As the leading market for electric motorcycles in Southeast Asia and the second-largest globally, only behind China, Vietnam is at a pivotal transition point towards electric cars. The report notes that although electric motorcycle sales are thriving, they are expected to reach a saturation point by the late 2030s.

The country is benefiting from global shifts towards energy transition and carbon emission reductions. Local EV manufacturers have significantly contributed to the green transformation of the scooter market. However, as this segment nears saturation, attention is shifting towards electric cars.

Annual sales of electric motorcycles and cars in Vietnam could rise from under one million in 2024 to over 2.5 million by 2036. The Vietnam Automobile Manufacturers Association forecast that by 2040, there could be 3.5 million electric cars on Vietnamese roads.

Despite these optimistic projections, several consumer concerns persist, such as pricing, range anxiety, and charging infrastructure, which are significant barriers to wider EV adoption.

In response, Southeast Asian nations, including Vietnam, are rolling out supportive measures.

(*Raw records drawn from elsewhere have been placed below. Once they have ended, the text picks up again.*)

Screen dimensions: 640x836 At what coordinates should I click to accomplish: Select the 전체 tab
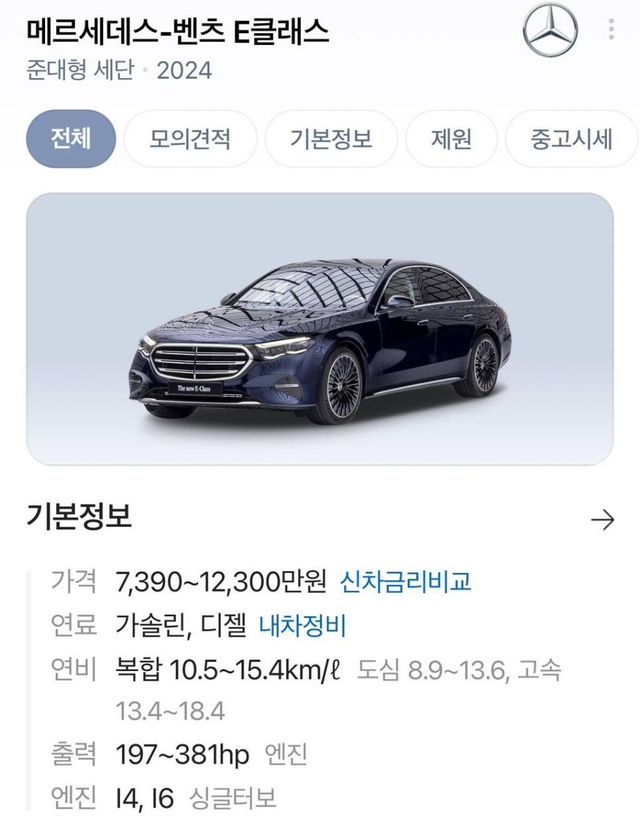[x=70, y=138]
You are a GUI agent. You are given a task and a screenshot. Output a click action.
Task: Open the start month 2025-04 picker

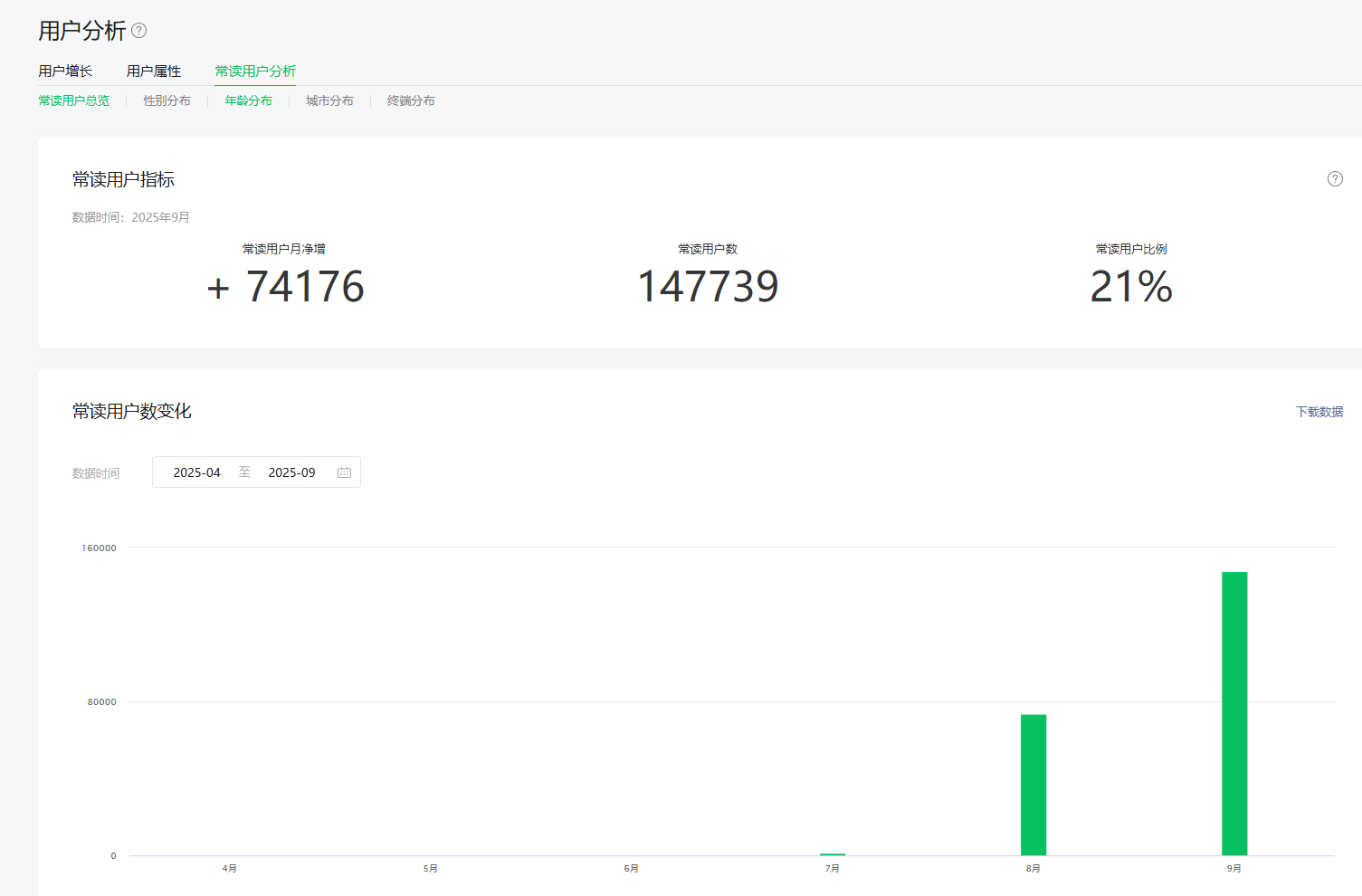click(197, 472)
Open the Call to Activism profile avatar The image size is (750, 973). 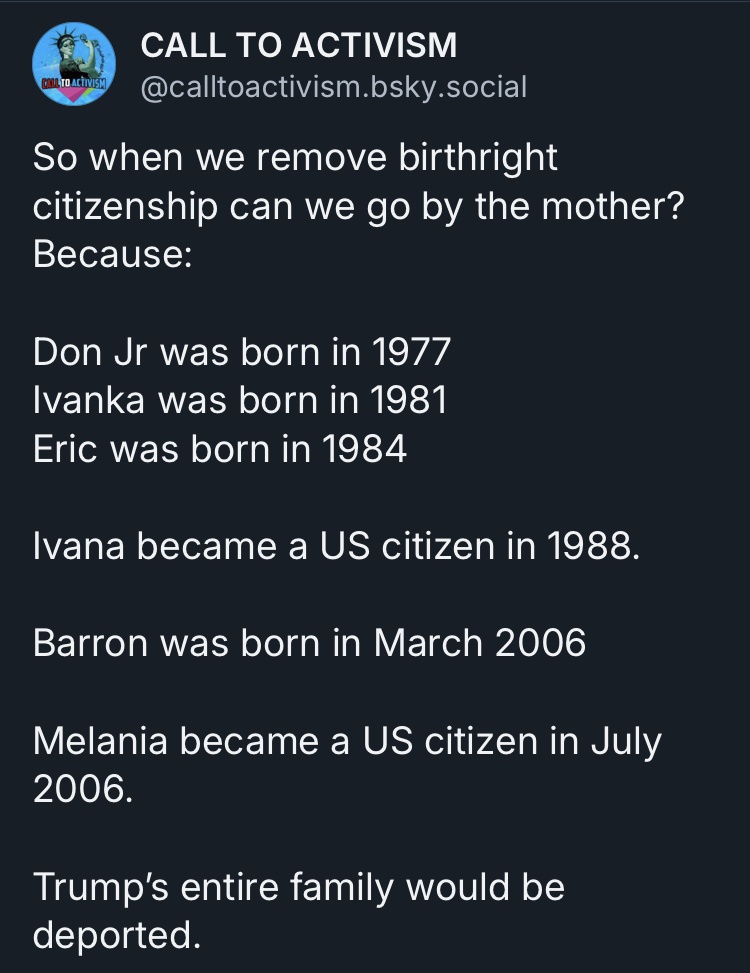[x=75, y=63]
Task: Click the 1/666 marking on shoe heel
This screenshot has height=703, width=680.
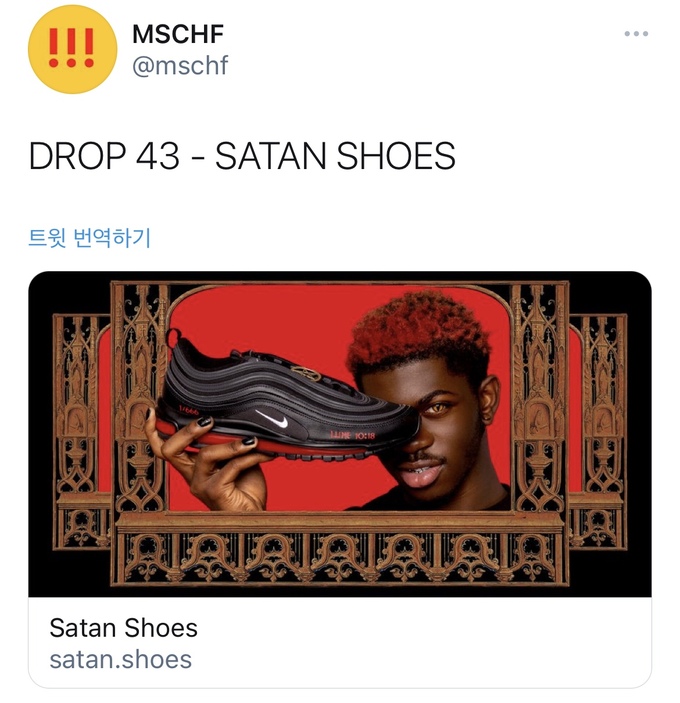Action: pos(188,409)

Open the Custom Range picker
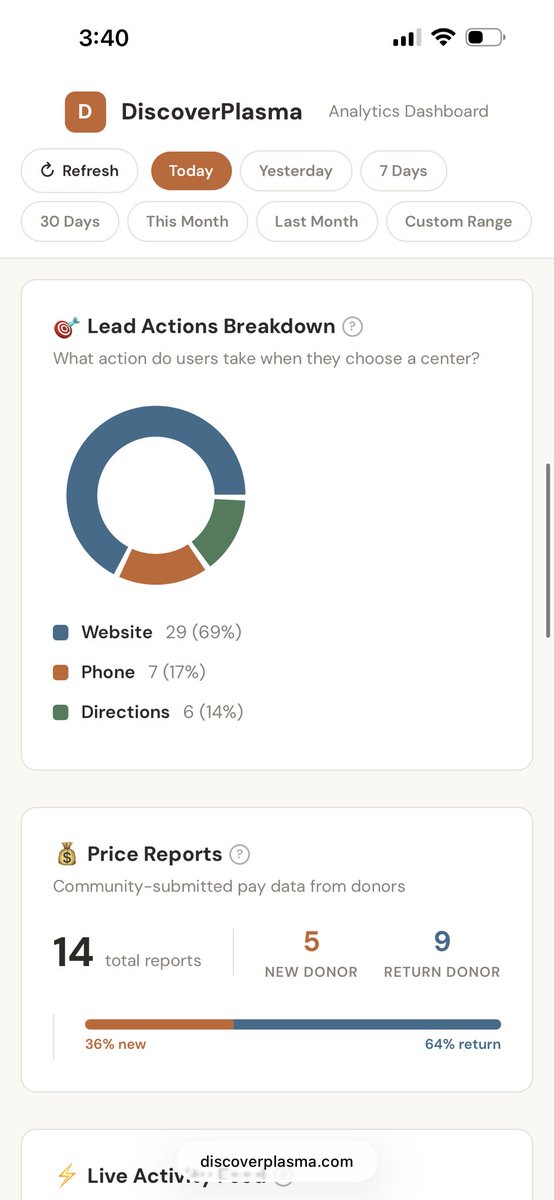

For instance, Vietnam has introduced incentives like waiving registration fees for EVs, reducing import taxes on these vehicles, and exempting corporate income tax for EV investment projects.

Additionally, the Ministry of Transport has suggested a US$1,000 subsidy for each EV buyer, although this proposal has encountered resistance from the Ministry of Finance.

To support the expected rise in EV usage, HSBC estimated that Vietnam will require significant investment in charging infrastructure and renewable energy, needing about 14 terawatt-hours of energy from 2024 to 2040.

“Overcoming common barriers to EVs in Vietnam lies in infrastructure investment, which is also a challenge for the country’s energy transition,” HSBC said in its report.